Seasonality in the DAX

Seasonalcharts.de claims that stock indices exhibit persistent seasonality that may be exploited through an appropriate trading strategy. As part of a job application, I had to replicate the seasonal pattern for the DAX and then test whether this pattern entails a profitable trading strategy. To sum up, I indeed find that a trading strategy that holds the index only over a specific season outperforms the market significantly, but these results might be driven by a few outliers. The text below references an opinion and is for information purposes only. I do not intend to provide any investment advice.

The code is structured in a way that allows for a straight-forward replication of the methodoloty for other indices. The document was knitted in RStudio using the following packages:

library(tidyverse)  # for grammar
library(scales)     # for pretty breaks in figures
library(tidyquant)  # for data download
library(knitr)      # for html knitting
library(kableExtra) # for nicer tables

Data Preparation

First, download data from yahoo finance using the tidyquant package. Note that the DAX was officially launched in July 1988, so this is where our sample starts.

dax_raw <- tq_get("^GDAXI", get = "stock.prices", 
                  from = "1988-07-01", to = "2019-11-30") 

Then, select only date and the adjusted price (i.e., closing price after adjustments for all applicable splits and dividend distributions) as the relevant variables and compute summary statistics to check for missing or weird values. The results are virtually the same if I use unadjusted closing prices.

dax <- dax_raw %>%
  select(date, price = adjusted)
summary(dax)
##       date                price      
##  Min.   :1988-07-01   Min.   : 1150  
##  1st Qu.:1996-04-04   1st Qu.: 2512  
##  Median :2004-01-08   Median : 5286  
##  Mean   :2004-02-06   Mean   : 5657  
##  3rd Qu.:2011-12-03   3rd Qu.: 7445  
##  Max.   :2019-11-29   Max.   :13560  
##                       NA's   :160

I replace the missing values by the last available index value.

dax <- dax %>%
  arrange(date) %>%
  fill(price, .direction = "down")

As a last immediate plausibility check, I plot the dax over the whole sample period.

dax %>%
  ggplot(aes(x = date, y = price)) +
  geom_line() + 
  labs(x = "", y = "Adjusted Price") +
  scale_x_date(expand = c(0, 0), breaks = "5 years") +
  scale_y_continuous(breaks = pretty_breaks()) + 
  theme_classic()

The data seems to be good to go, so let us turn to some graphical evidence for seasonality.
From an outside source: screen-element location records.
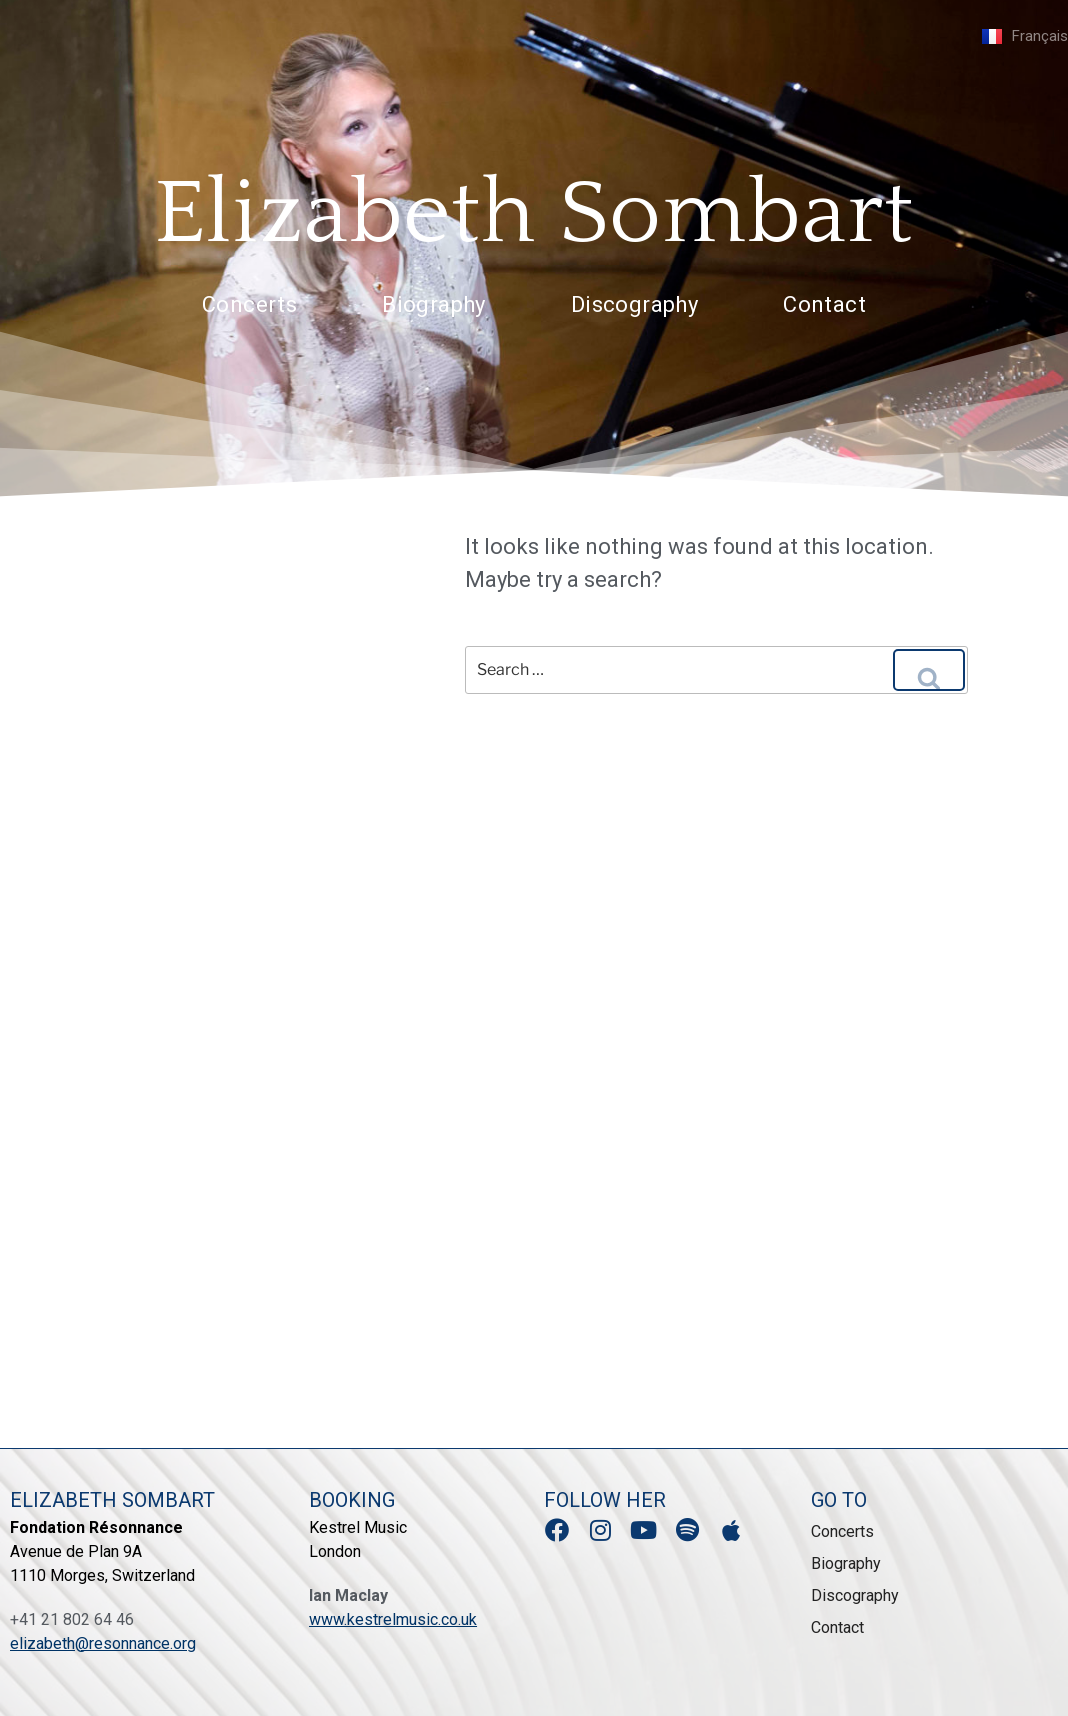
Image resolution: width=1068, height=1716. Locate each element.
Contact (824, 304)
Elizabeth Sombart (534, 214)
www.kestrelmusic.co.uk (393, 1619)
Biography (434, 304)
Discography (634, 304)
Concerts (249, 304)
Graphical Evidence for Seasonality

To replicate the average seasonal pattern that we can find here, I construct an index of cumulative returns that starts at 100 in each year of my sample. To do so, I nest the data by year (i.e., create a list-column of returns for each full year in the sample).

dax_nested <- dax %>%
  filter(date >= "1988-01-01" & date <= "2018-12-31") %>%
  mutate(year = year(date)) %>%
  group_by(year) %>%
  nest()

Next, I define the function that creates the seasonal pattern, given the sample of returns of a specific year, apply the function to each year and compute summary statistics for each trading day across all years in my sample.

get_seasonality <- function(data) {
  data %>%
    arrange(date) %>%
    mutate(trading_day = 1:n(), # use number of trading days as index
           ret = (log(price) - lag(log(price)))*100,
           ret = if_else(is.na(ret), 0, ret),
           cum_ret = 100 + cumsum(ret)) %>%
    select(trading_day, ret, cum_ret)
}

dax_seasonality <- dax_nested %>%
  mutate(seasonality = map(data, get_seasonality)) %>%
  select(year, seasonality) %>%
  unnest(cols = c(seasonality)) %>%
  ungroup()

dax_seasonality_summary <- dax_seasonality %>%
  group_by(trading_day) %>%
  summarize(mean = mean(cum_ret),
            q05 = quantile(cum_ret, 0.05),
            q95 = quantile(cum_ret, 0.95))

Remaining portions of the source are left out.